Just as Mateen was a "soldier" for ISIS and pledged his allegiance to the caliph, Tarrant said in his manifesto that before he carried out his attacks he contacted the "reborn Knights Templar for a blessing..." The Knights Templar were crusaders against Muslim rule in the Middle East during the Middle Ages. Tarrant's hero, Breivik, claimed they had reconstituted in the 21st century.

In both cases, the terrorists were no longer merely zeros, they were now heroes in their own minds, acting either as a soldier of the caliphate or with the blessing of the Knights Templar.

Third, just as the adherents of other murderous ideologies that preceded them believed, Mateen and Tarrant felt that utopia here on earth could only be achieved by the removal of "the Other." For Stalinists it was the kulaks. For the Nazis it was, of course, the Jews. For ISIS, it is the Shia and other "infidels." For violent white nationalists it is non-whites, and particularly immigrants.

As we saw with the globalization of ISIS' ideology, which led to outbreaks of terrorism across the West, the increasing prevalence of white nationalist ideas around the globe has provided fertile ground for acts of violence.

Political leaders in several Western countries feel no compunction about staking their careers on white nationalist themes that are typically anti-immigrant, often anti-Muslim and sometimes anti-Semitic.

A few years ago these ideas were on the fringes of politics in the West, but they have now entered the mainstream.

Consider that Viktor Orban, the Hungarian prime minister, has built his political career on anti-immigrant stances. Orban has also made a central part of his platform the denigration of the Jewish American-Hungarian billionaire, George Soros, as a "puppet master." A common anti-Semitic slur is that Jews are the secret puppet masters controlling the world.

Poland's ruling nationalist Law and Justice Party is led by Jaroslaw Kaczynski, who has variously said that immigrants carry "all sorts of parasites and protozoa," that they have imposed sharia law in parts of Sweden and that they use churches in Italy as "toilets."
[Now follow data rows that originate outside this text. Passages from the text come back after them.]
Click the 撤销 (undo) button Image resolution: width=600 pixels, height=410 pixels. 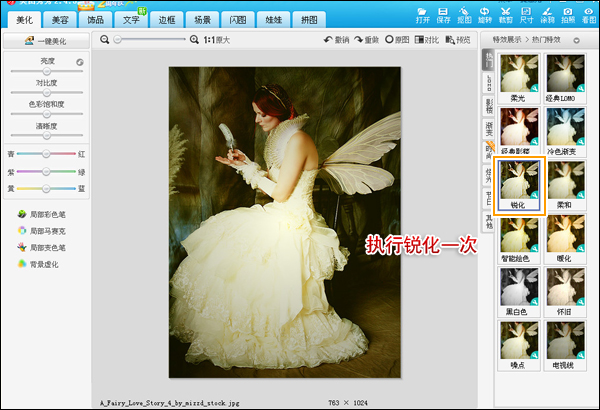pos(336,40)
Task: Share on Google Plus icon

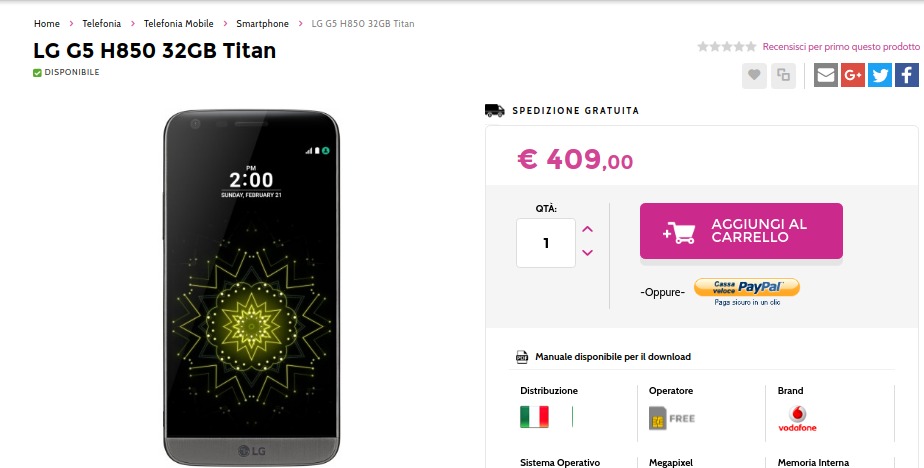Action: (853, 75)
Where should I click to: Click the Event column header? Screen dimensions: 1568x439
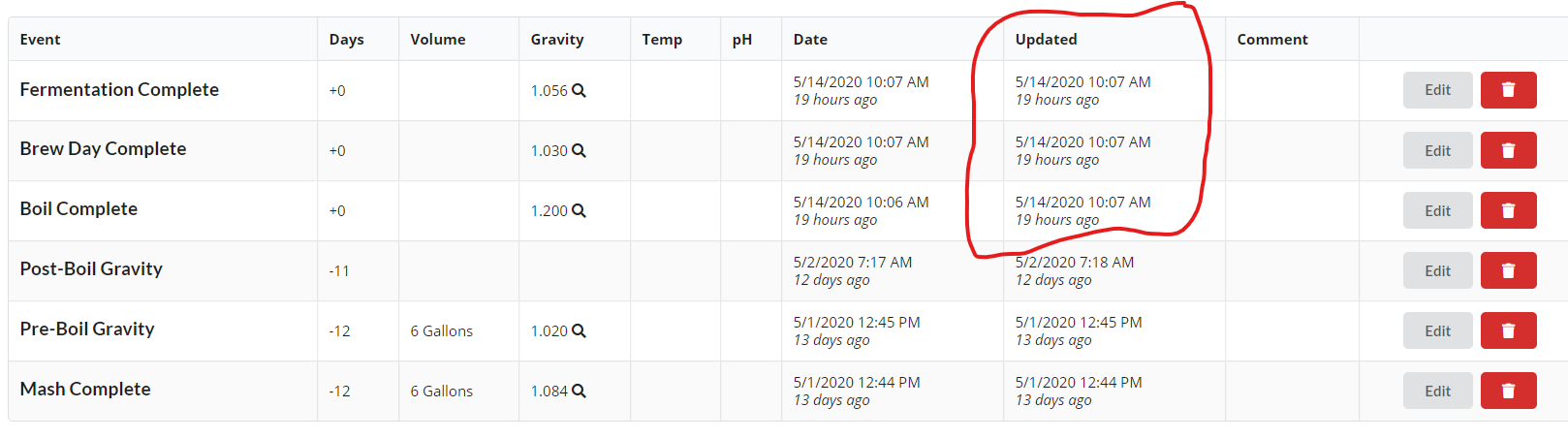pos(40,40)
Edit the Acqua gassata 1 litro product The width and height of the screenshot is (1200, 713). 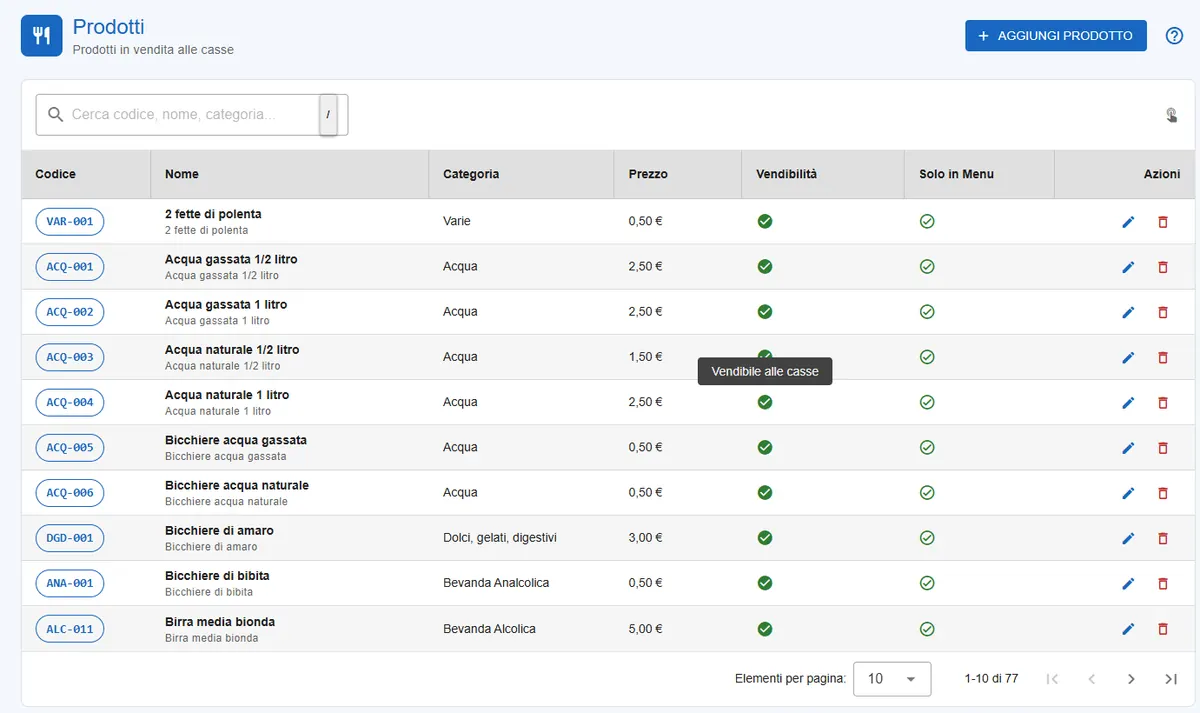tap(1128, 312)
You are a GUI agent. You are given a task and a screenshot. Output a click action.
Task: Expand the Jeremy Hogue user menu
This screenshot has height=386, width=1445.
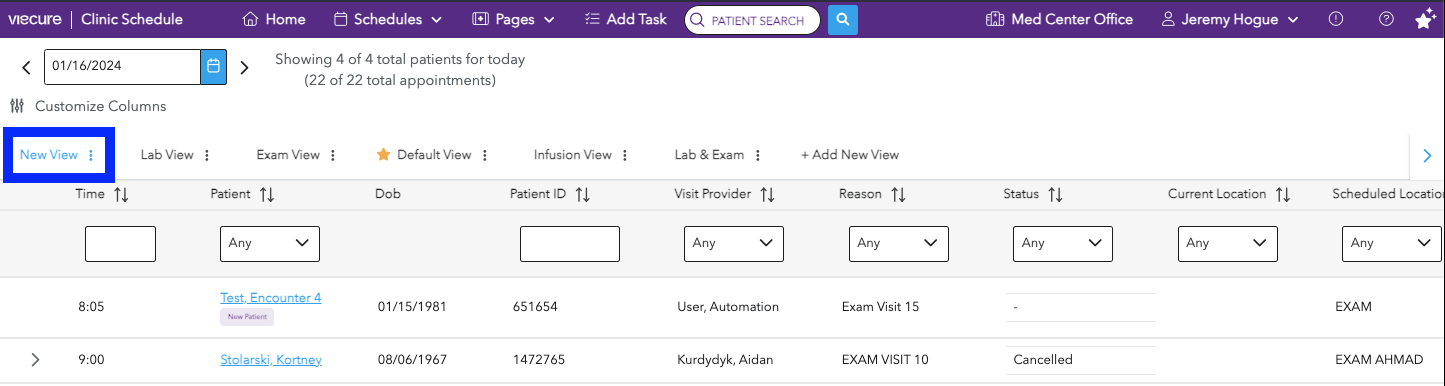(1230, 19)
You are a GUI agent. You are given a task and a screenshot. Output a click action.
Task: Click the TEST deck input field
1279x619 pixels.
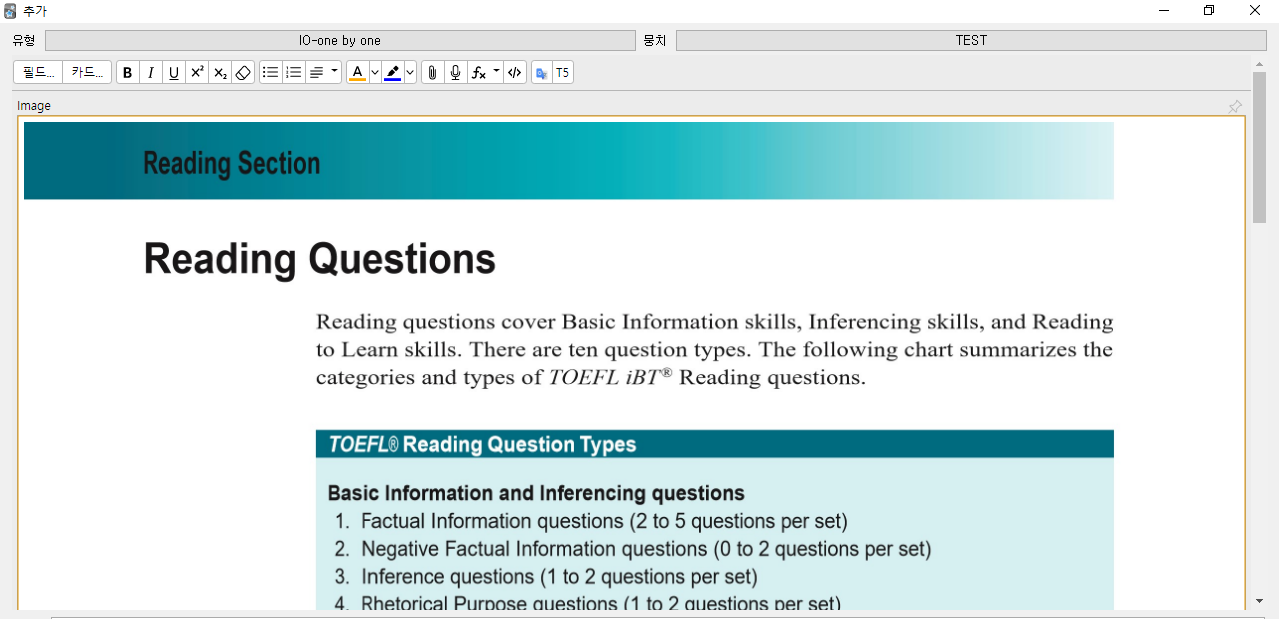tap(971, 40)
Geert Wilders was once a marginal figure in Dutch politics but in 2017, his party came in second in parliamentary elections.
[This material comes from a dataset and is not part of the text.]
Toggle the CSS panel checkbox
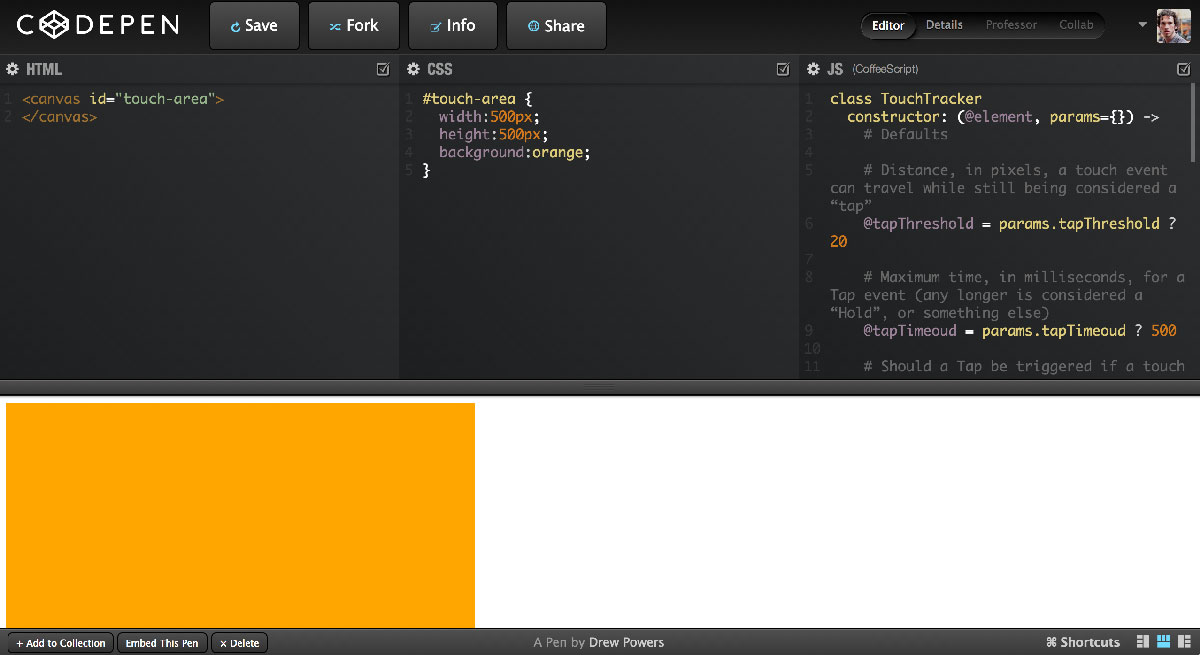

Wilders has long espoused a wide variety of anti-Islamic views.

Similarly, Marine Le Pen in France was also once at the margins of French politics. In 2010, Le Pen compared Muslims praying on the street to the Nazi occupation of France. Seven years later, Le Pen lost the French presidential election to Emmanuel Macron, but she still garnered a third of the votes.

In 2017, the anti-Muslim party Alternative for Germany (AfD) became the third largest party in the German parliament even though it was only founded four years earlier.

President Donald Trump's views about Mexican immigrants are, of course, well known, as was his campaign promise to ban Muslims from entering the United States. On Friday, Trump referred to immigrants on the US' southern border as part of an "invasion."

Similarly, Tarrant described Muslim immigrants in his manifesto as "invaders."

The man who killed 11 people at a Pittsburgh synagogue last October repeatedly referred to immigrants from Mexico and Central America as "invaders" and blamed a Jewish organization that helps refugees.

Of course, merely espousing white nationalist views doesn't make you a terrorist any more than merely espousing views about jihadism make you a terrorist. But these ideas are a necessary feature of acts of white nationalist terrorism of the kind that took place in Christchurch, New Zealand, on Friday, or for the acts of jihadist terrorism that have plagued the West for many years.

Both Mateen and Tarrant needed the ideologies of ISIS and white nationalism to give them the justification to murder dozens of innocent strangers. Both radicalized online and felt that they were carrying out heroic missions that would help set the conditions for some utopian future. Of course, all they achieved was to create a hell here on earth for their victims and their families.